In Meangirlology, Alkon expertly guides you through the findings of renowned psychologists such as Anne Campbell, Joyce Benenson, Jaimie Arona Krems, and Tania Reynolds to help prepare you for the sneak attacks you don’t see coming from “the gentler sex.”
By being aware of the evolved motivation for women to compete this way, we can spot the frenemies in our midst, deter attacks on ourselves, and be better friends to other women—and have more meaningful, satisfying female friendships.
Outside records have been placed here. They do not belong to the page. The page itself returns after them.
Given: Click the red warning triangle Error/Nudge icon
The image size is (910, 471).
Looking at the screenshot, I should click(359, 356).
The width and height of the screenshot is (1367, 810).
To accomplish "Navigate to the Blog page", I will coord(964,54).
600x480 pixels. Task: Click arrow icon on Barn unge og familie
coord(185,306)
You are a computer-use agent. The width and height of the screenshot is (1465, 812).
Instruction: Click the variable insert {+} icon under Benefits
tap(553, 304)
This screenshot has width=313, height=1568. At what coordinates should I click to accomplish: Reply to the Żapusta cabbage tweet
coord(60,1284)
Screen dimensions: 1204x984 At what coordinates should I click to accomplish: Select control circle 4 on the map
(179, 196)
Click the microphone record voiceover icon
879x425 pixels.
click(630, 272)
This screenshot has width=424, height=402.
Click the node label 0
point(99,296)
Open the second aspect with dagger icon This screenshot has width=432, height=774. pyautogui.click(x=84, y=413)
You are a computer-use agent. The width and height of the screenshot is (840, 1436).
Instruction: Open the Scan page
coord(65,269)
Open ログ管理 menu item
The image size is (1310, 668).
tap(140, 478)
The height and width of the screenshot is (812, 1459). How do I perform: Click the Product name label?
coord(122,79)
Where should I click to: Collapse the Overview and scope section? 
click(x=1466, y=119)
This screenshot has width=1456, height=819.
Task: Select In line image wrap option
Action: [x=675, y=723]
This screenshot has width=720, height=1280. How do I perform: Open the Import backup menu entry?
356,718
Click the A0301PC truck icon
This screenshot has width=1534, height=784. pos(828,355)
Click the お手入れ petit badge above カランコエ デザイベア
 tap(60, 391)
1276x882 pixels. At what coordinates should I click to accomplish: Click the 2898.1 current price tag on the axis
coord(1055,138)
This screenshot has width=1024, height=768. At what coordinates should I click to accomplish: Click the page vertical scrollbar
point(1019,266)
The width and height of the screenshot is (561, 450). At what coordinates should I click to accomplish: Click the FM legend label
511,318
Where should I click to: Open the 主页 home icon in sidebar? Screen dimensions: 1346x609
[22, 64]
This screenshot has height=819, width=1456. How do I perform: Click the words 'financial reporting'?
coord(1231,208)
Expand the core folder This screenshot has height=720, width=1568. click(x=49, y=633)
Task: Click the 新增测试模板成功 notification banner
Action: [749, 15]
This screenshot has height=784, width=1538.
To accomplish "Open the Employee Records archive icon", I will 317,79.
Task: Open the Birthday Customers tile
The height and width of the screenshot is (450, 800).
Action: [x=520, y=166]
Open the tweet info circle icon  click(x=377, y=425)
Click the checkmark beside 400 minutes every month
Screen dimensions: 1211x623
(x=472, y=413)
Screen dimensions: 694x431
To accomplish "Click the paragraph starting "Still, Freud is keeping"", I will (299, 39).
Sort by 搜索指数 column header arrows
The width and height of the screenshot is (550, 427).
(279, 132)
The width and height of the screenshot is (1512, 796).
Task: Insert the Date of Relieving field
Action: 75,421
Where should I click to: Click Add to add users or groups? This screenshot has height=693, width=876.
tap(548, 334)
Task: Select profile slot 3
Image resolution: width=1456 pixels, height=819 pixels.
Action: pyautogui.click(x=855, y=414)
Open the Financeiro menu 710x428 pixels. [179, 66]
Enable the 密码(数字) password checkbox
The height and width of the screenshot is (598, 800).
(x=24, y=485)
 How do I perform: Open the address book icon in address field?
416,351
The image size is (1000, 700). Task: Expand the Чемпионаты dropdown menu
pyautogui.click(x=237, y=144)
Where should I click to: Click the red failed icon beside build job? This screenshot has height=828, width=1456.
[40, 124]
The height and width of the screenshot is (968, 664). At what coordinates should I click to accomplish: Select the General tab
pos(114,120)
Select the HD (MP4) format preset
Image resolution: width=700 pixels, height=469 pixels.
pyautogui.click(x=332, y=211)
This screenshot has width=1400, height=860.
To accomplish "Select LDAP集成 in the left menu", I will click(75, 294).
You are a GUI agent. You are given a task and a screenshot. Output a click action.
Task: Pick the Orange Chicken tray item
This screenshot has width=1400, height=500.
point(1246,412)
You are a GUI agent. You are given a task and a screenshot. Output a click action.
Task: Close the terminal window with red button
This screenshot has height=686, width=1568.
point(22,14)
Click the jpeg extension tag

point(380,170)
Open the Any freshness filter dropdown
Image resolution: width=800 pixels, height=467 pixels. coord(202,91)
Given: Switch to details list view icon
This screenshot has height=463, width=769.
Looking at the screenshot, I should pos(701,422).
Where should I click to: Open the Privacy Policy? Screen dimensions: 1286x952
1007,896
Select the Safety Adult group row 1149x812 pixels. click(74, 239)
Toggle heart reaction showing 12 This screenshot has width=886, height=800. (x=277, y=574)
FREE ADVICE: The Advice Ladies on Love, Dating, Sex, and Relationships
It all started in a Manhattan diner. A lovelorn waiter sought advice from the three sassy women he was serving—and The Advice Ladies were born. Inspired by their success with the young man, they set up a table on a street corner in Soho and began to offer their expert advice services to strangers—free of charge! Soon advice seekers came in droves asking anything and everything about romance. Hilariously captured in Free Advice, The Advice Ladies offer their pearls of wisdom on these and other subjects:
• Love & Dating (also Marriage)
• Getting Rid of Your Jerk
• Wardrobe & Makeovers
• Proper Etiquette
• Wigs & Beards
• The Personals
• Meeting People
• Entertaining
• New Identities
• Cheap Dates
• Recessionary Lifestyles
• Jealousy
• Talking to Strangers
• Office Romance
• Getting Dumped
• Staging a Seduction
• Conflict Management
• Personal Merchandising
• Negativity Lessons (Learning to Say “No”)
From their confidential files, their personal experiences, and their unfailing insight, Amy, Caroline, and Marlowe show everyone how to bypass years of therapy and attack their problems head-on.